Ikea a remporté une première victoire en janvier dernier.  Le tribunal administratif de Caen a rejeté la demande d’annulation du permis de construire porté par l’association "Hastings Saint-Nicolas" pour la qualité de la ville de Caen et le groupement régional des associations de protection de l’environnement. Ikea conserve donc son permis de construire.

Mais un autre recours a été porté par des commerçants caennais et mondevillais. La cour d’appel administrative de Nantes a annulé l’autorisation de la Commission nationale d’aménagement commercial (CNAC) en lui demandant d'argumenter sa décision de 2014. Mais Ikea Centres s’est pourvu en cassation au sujet de cet arrêt de la Cour d’appel de Nantes. C’est donc le Conseil d’Etat qui est saisi et la décision ne devrait pas tarder à tomber. 
 

Dans cette affaire, je regrette qu'il n'y ait jamais eu de véritable négociation entre Ikea et les élus de Caen et de l’agglomération. Si on avait vraiment réussi à se parler, le projet aurait sans doute été mieux adapté

Marc Lecerf, maire de Fleury-sur-Orne



Si Ikea gagne, rien ne l'empêche de construire son centre commercial en tant que tel. "Mais ne pourrait-il pas être plus modeste ?" renchérit le maire divers-gauche de Fleury-sur-Orne. "Dans cette affaire, je regrette qu'il n'y ait jamais eu de veritable négociation entre Ikea et les élus de Caen et de l'agglomeration. Il y a eu des contacts mais pas plus. Si on avait vraiment réussi à se parler, le projet aurait sans doute été mieux adapté et il n'y aurait pas eu toute ces batailles judiciaires. On a perdu 10 ans !"

 

Marc Lecerf souhaite maintenant un appel à manifestation d'intérêt pour que les entrepreneurs s'intéressent à cette friche qui est la propriété d'Ikea. "Ikea pourrait même devenir le financier dans cette affaire" se met à espèrer le maire de Fleury qui appelle tous les élus de Caen-la-mer à se mettre autour de la table pour repartir de zéro et créer des emplois. Combien ? Avec son centre commercial, le géant suédois affiche fièrement le chiffre de 700 postes créés.

Ikea peut-il s'obstiner ?

Le géant suédois le sait, en 10 ans, l'offre commerciale a été décuplée sur l'agglomération caennaise : l'administration a autorisé l'ouverture de 228 000 m2 de magasin faisant de Caen-la-Mer l'une des agglos les mieux pourvues de France.

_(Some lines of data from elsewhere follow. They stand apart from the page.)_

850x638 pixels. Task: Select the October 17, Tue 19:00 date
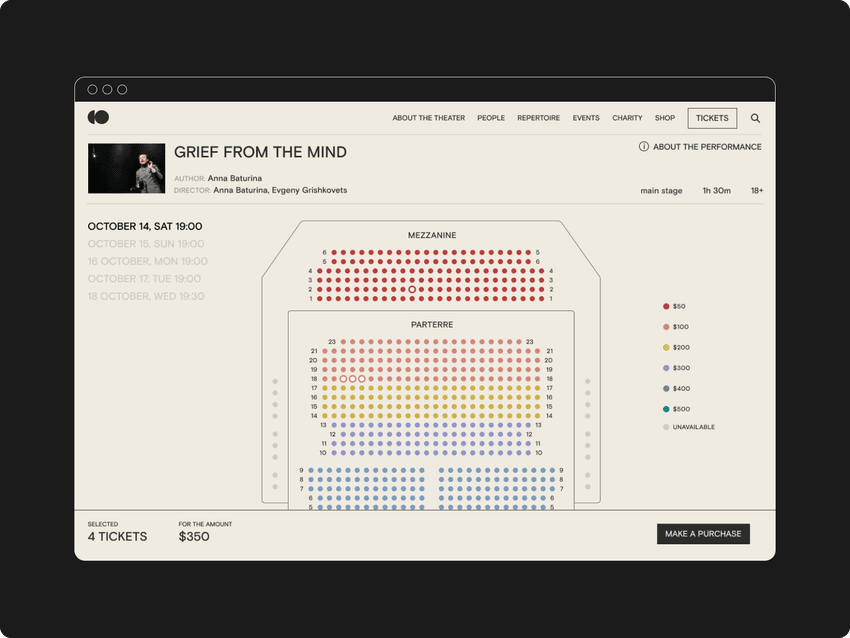pyautogui.click(x=144, y=279)
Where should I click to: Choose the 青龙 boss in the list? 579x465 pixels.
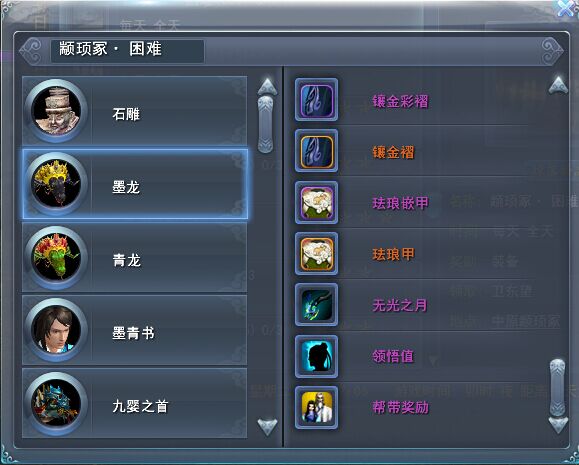coord(135,257)

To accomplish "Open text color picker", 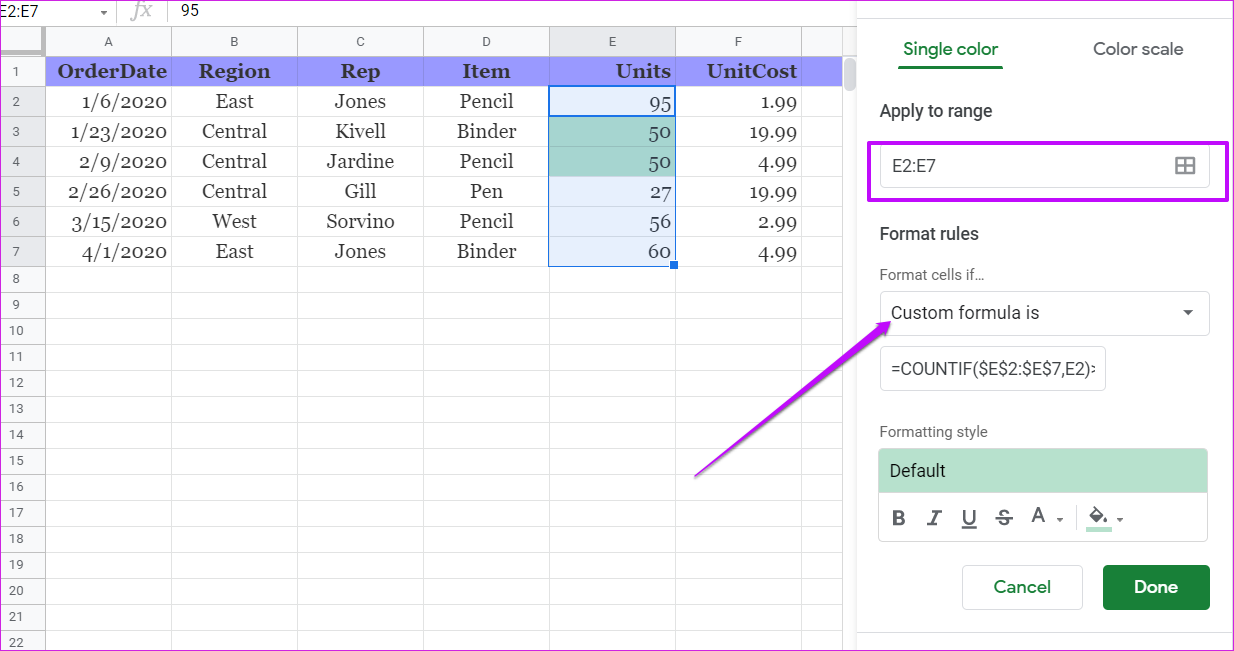I will click(x=1046, y=518).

Et puis les centres commerciaux n'ont plus la côte et cela ne date pas d'hier. En réalité, cela fait près de dix ans que les 800 et quelques centres commerciaux que l’on compte en France ont entamé un lent déclin. Leur fréquentation est en baisse, ils sont très dépendants des boutiques de vêtements, un secteur en pleine crise aujourd'hui. Ils subissent aussi l’assaut du commerce électronique et le regain des magasins de proximité vers lesquels les Français disent vouloir se tourner de plus en plus.

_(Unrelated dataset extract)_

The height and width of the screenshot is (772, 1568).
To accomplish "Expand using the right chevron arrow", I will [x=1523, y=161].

Est-ce la fin de ces modèles de consommation nés dans les années 70 qui ont toujours vu plus grand et plus ambitieux ? L'abandon il y a un an d'EuropaCity, cet immense complexe commercial et récréatif imaginé par le groupe Auchan au nord de Paris est un signal d'alerte. Tout comme les dernières péripéties concernant Val Tolosa. Le projet de centre commercial au sud de Toulouse qui est dans les cartons depuis 20 ans, a reçu au mois d'octobre un nouvel avis défavorable. 

  

A cela, il faut ajouter le moratoire sur la création de zones commerciales réclamé par bon nombre de parlementaires et d’élus locaux. Et la Convention citoyenne pour le climat qui a remis le sujet sur la table au début de l'été en suggérant « d’interdire toute artificialisation des terres tant que des réhabilitations ou friches commerciales, artisanales ou industrielles sont possibles dans l’enveloppe urbaine existante ». Elle propose également de « prendre immédiatement des mesures coercitives pour stopper les aménagements de zones commerciales périurbaines très consommatrices d’espace ».

Une proposition qu’a promis de reprendre Emmanuel Macron dans le projet de loi qui devrait prochainement être présenté afin de concrétiser le travail de la convention citoyenne.